## ACTIVITIES
(a) In the article on remote-working technology during the coronavirus, how does desktop virtualization allow employees to telework? Answer in one to three sentences.
(b) Extend the article on the technology foundation for remote working during the coronavirus, beginning right after its final sentence.

[PASSAGE]

Skip to content Skip to footer

The technology foundation for remote working during coronavirus

Matt Oostveen, chief technology officer, Asia Pacific & Japan, Pure Storage, explains exactly what technology is needed to ensure that your employees are able to complete their jobs effectively while working remotely during the current coronavirus epidemic.  

The ongoing COVID-19 epidemic has brought the spotlight back on teleworking as organisations put in place business continuity plans that include dividing employees into office-based and work-from-home. Some organisations are obviously more setup for teleworking employees having put in place the technology infrastructure to do so. 

One of the technologies that facilitate teleworking is desktop virtualisation which, as its name implies, virtualises computing resources such that critical data remains on centralised data centres with employees accessing this data and other applications on a variety of devices either in the office or in remote locations.

The benefits of putting in place a virtual desktop infrastructure (VDI) include business continuity, rapid data recovery and enhanced security and data protection but these benefits are not guaranteed.

[/PASSAGE]
[DATA PROVIDED]

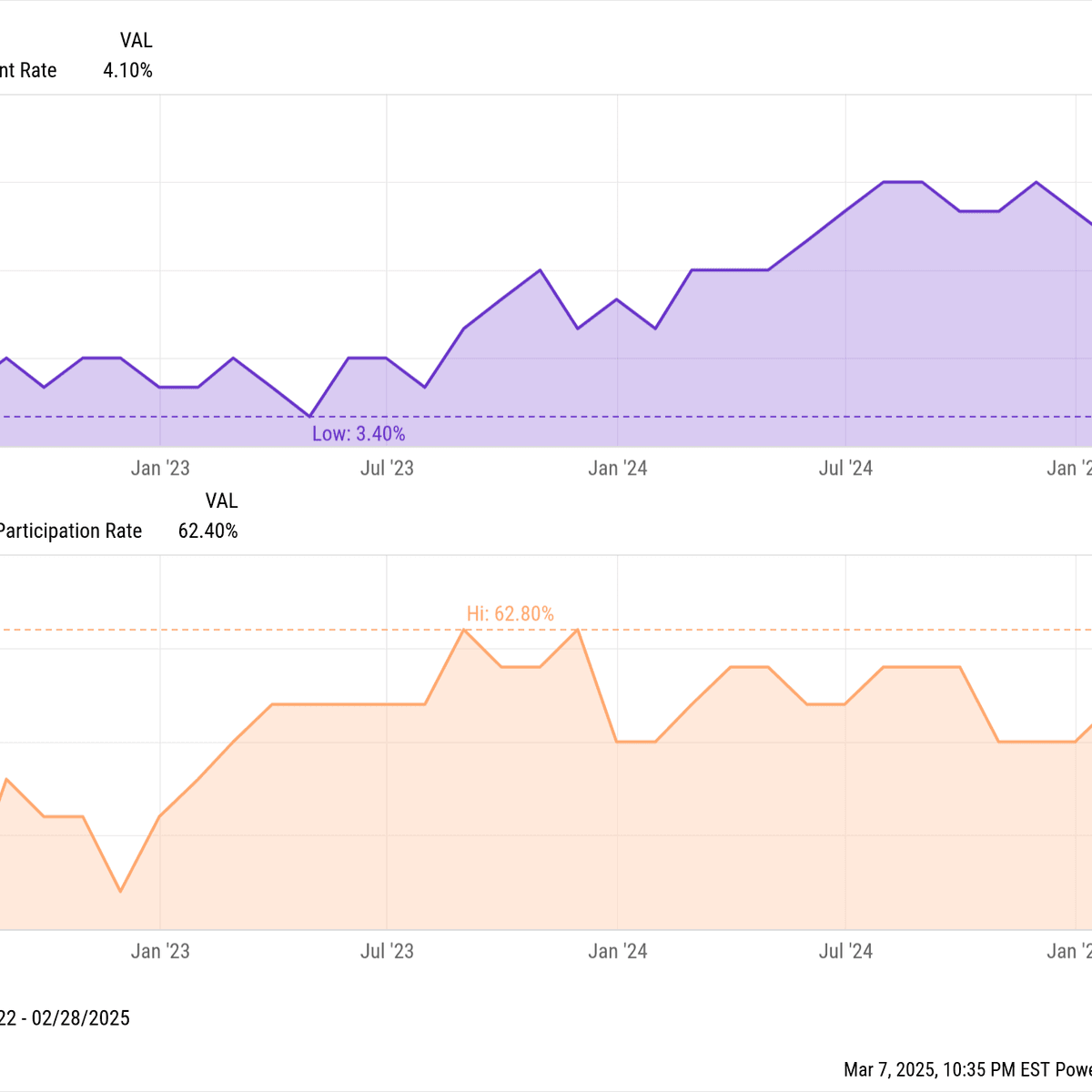Click Jan '23 on the purple chart axis

(160, 469)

[/DATA PROVIDED]

## ANSWERS BELOW
(a) Desktop virtualization virtualizes computing resources so that critical data stays in centralized data centers. Employees then access this data and other applications from a variety of devices, either in the office or in remote locations.

(b)
Some organisations find that their first attempt at virtualisation causes as many problems as it solves, particularly when it comes to disappointing end-user performance, unexpected management complexity, and high costs. Or, VDI may function well at the start, but fails to scale larger over time.

In many instances where the results from a VDI implementation are disappointing, there is a clearly identifiable cause – an inadequate storage system. Typically, this involves legacy spinning-disk systems; but sometimes hybrid systems that combine hard disk and solid-state technologies are the culprit.

Undoubtedly, many of the related technologies such as hypervisors, networking, load balancers, and security have seen improvements but probably the most important element that has taken VDI to the next stage is the advent of reliable, flash-based storage.

In 2012, Pure Storage introduced the first all-flash enterprise storage array to market and VDI was among the best use-cases for all-flash storage.   

The quality that all-flash arrays afford to VDI is not only recognised by customers but also the industry. So if you work in an organization that has VDI and you experience performance issues, ask your IT department why aren’t they using flash-based storage?